*** Opening Stored data ***
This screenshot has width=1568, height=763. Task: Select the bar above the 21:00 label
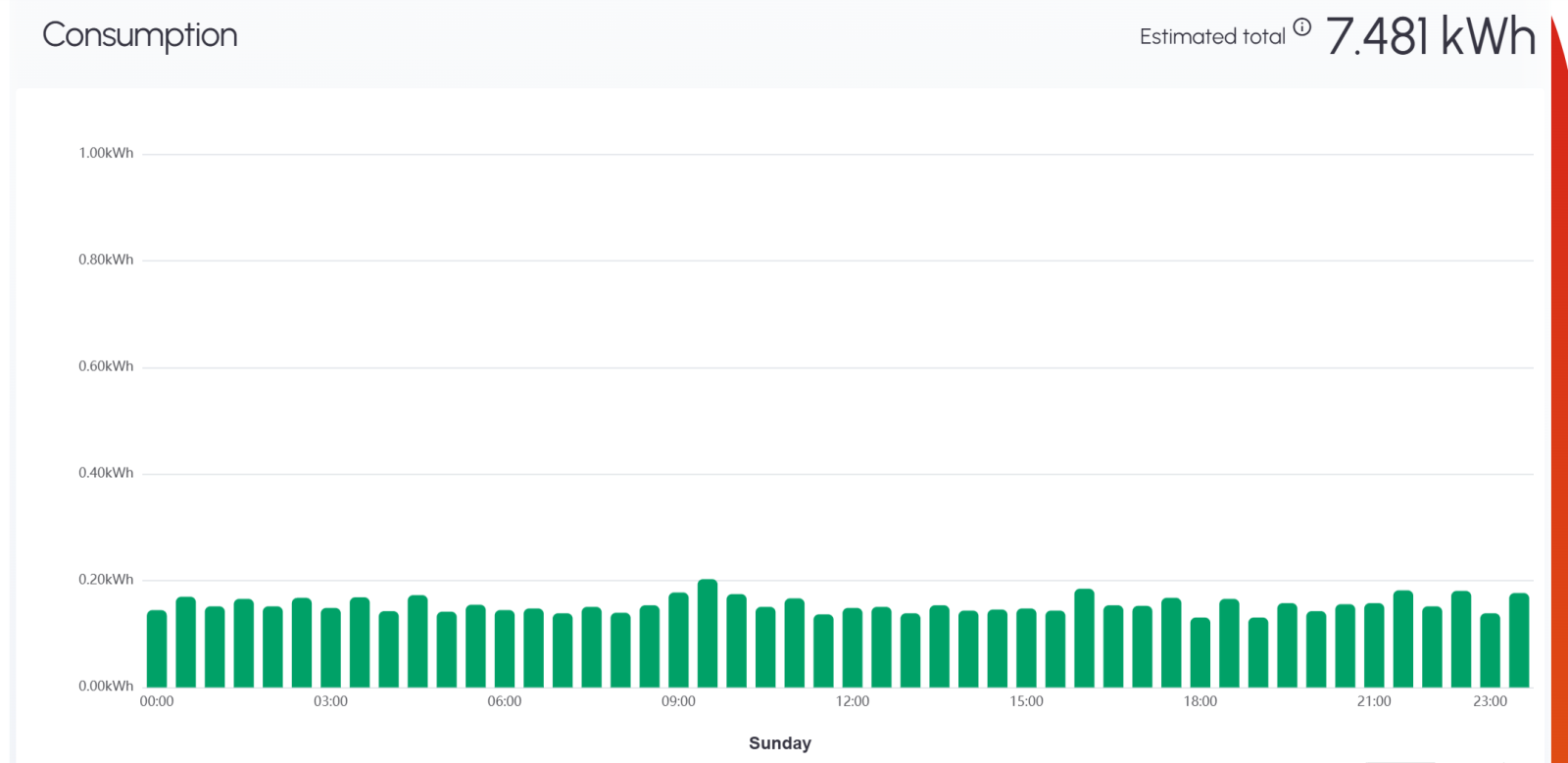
*** Closing Stored data ***
*** Opening Stored data ***
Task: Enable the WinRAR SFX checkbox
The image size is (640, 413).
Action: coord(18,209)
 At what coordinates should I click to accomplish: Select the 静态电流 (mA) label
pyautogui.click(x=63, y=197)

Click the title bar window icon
*** Closing Stored data ***
**Exercise prompt:** Throughout the material above, find each line with "Task" and return it.

**Answer space:**
This screenshot has width=1568, height=763. Task: Select the bar above the 21:00 label
Task: Enable the WinRAR SFX checkbox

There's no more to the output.